ASSIGNED TASK ▸ Keep the pictures out of the copy and print all the entries below exactly.

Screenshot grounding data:
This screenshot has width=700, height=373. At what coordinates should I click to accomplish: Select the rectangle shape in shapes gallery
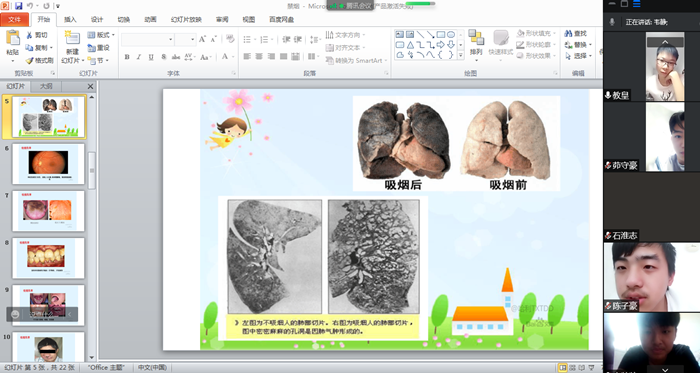(x=441, y=34)
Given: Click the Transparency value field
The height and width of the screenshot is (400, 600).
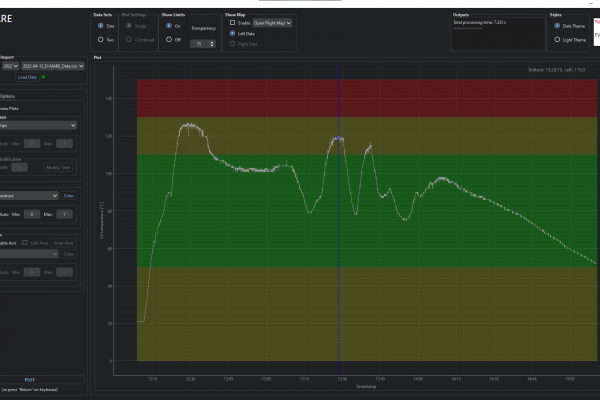Looking at the screenshot, I should [x=200, y=44].
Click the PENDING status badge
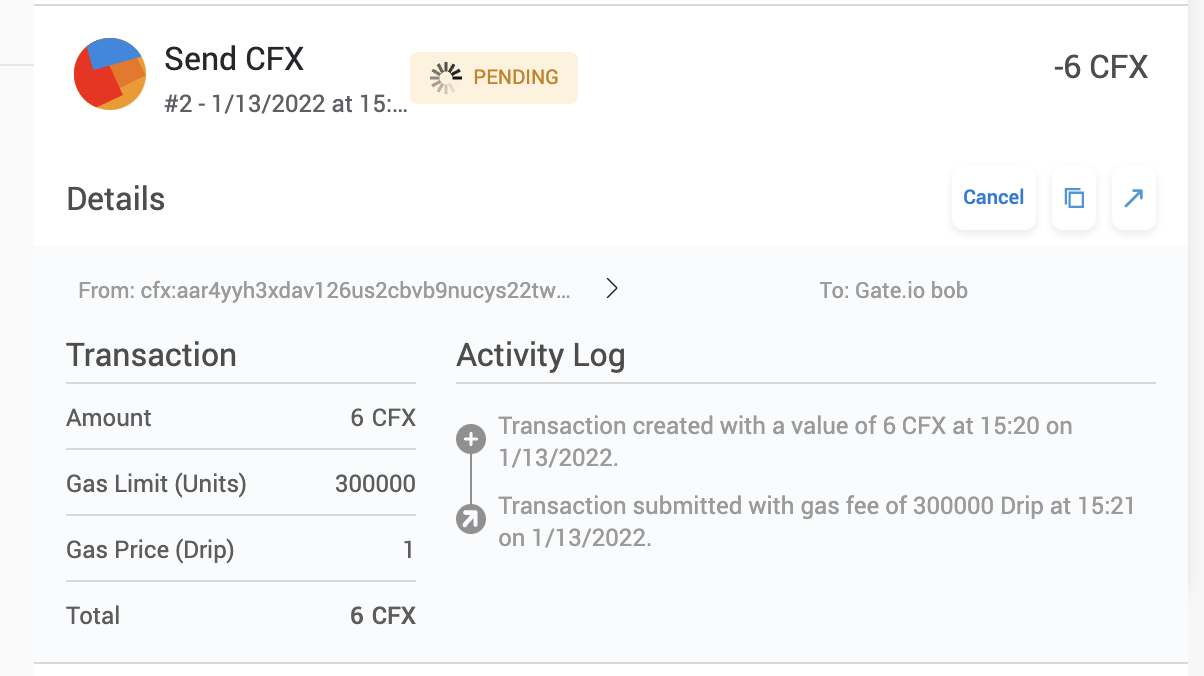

RESPONSE BOX ▸
This screenshot has width=700, height=373. At what coordinates should I click to accomplish: Select the rectangle shape in shapes gallery
(x=441, y=34)
Given: Click the Transparency value field
The height and width of the screenshot is (400, 600).
Looking at the screenshot, I should [x=200, y=44].
Click the PENDING status badge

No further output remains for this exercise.